2. Write to the lender's grievance officer. Every Regulated Entity must have a grievance redressal mechanism and a named grievance officer. Send a written complaint describing the visit — dates, times, names and conduct — and state that under the RBI Fair Practices Code the lender is responsible for its agents and that the visit breached the rules on hours, privacy or intimidation. Ask them to stop and to confirm in writing. Keep a copy.
3. Escalate to the RBI Ombudsman. If the lender does not resolve your complaint within 30 days, or rejects it, approach the RBI Ombudsman under the Integrated Ombudsman Scheme (RB-IOS), free of cost, at cms.rbi.org.in.
4. Report unfair practices on Sachet. RBI's Sachet portal (sachet.rbi.org.in) lets you report coercive recovery and unfair practices to the regulator.
5. If there were threats, trespass, abuse or data misuse. You can report to the police, and for online or app-based harassment use the cybercrime helpline 1930 and cybercrime.gov.in.

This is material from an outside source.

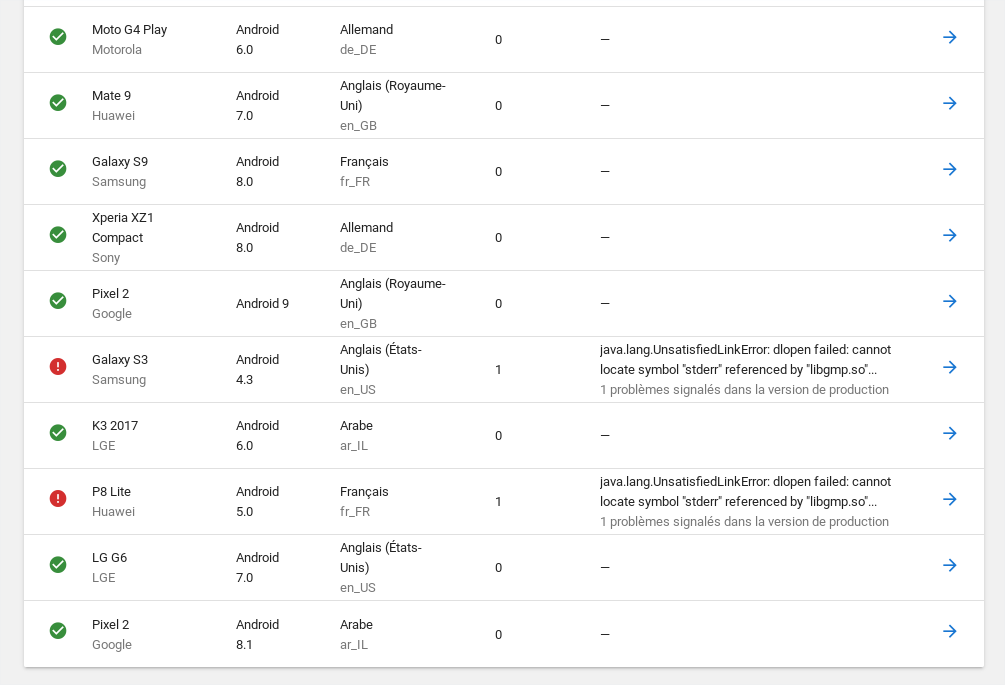This screenshot has height=685, width=1005.
Task: Click the green success icon for Moto G4 Play
Action: tap(58, 36)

Often, a calm written complaint describing the visit and citing the lender's responsibility is enough to stop further visits, because the lender knows it answers to RBI for its agents' conduct.
If you cannot afford a lawyer
You do not need to hire anyone to assert these rights. The routes above are designed for borrowers to use directly, free of cost. If your situation is more serious and you need legal help but cannot afford it, India's free legal aid system exists for exactly this. The National Legal Services Authority (NALSA), State Legal Services Authorities (SLSA) and District Legal Services Authorities (DLSA) provide free legal assistance to eligible people. You can learn how to approach them through our free legal aid guide.
A calm closing thought
Your home is yours. An unpaid loan does not change that. A recovery agent at your door is a person with a message and very limited power — bound by fixed hours, barred from forcing entry or seizing your things, and answerable, through the lender, to the Reserve Bank of India. Keep the door closed if you wish, stay calm, write down what happened, and respond in writing. The rules stand firmly on the side of your dignity and your privacy. If you would like more guidance, our blog has further explainers on recovery harassment, calling hours and your rights as a borrower.
This is general information, not legal advice. Rules and procedures can change, and your situation may have specific facts that matter. For advice on your own case, consider free legal aid through NALSA/DLSA or a qualified professional.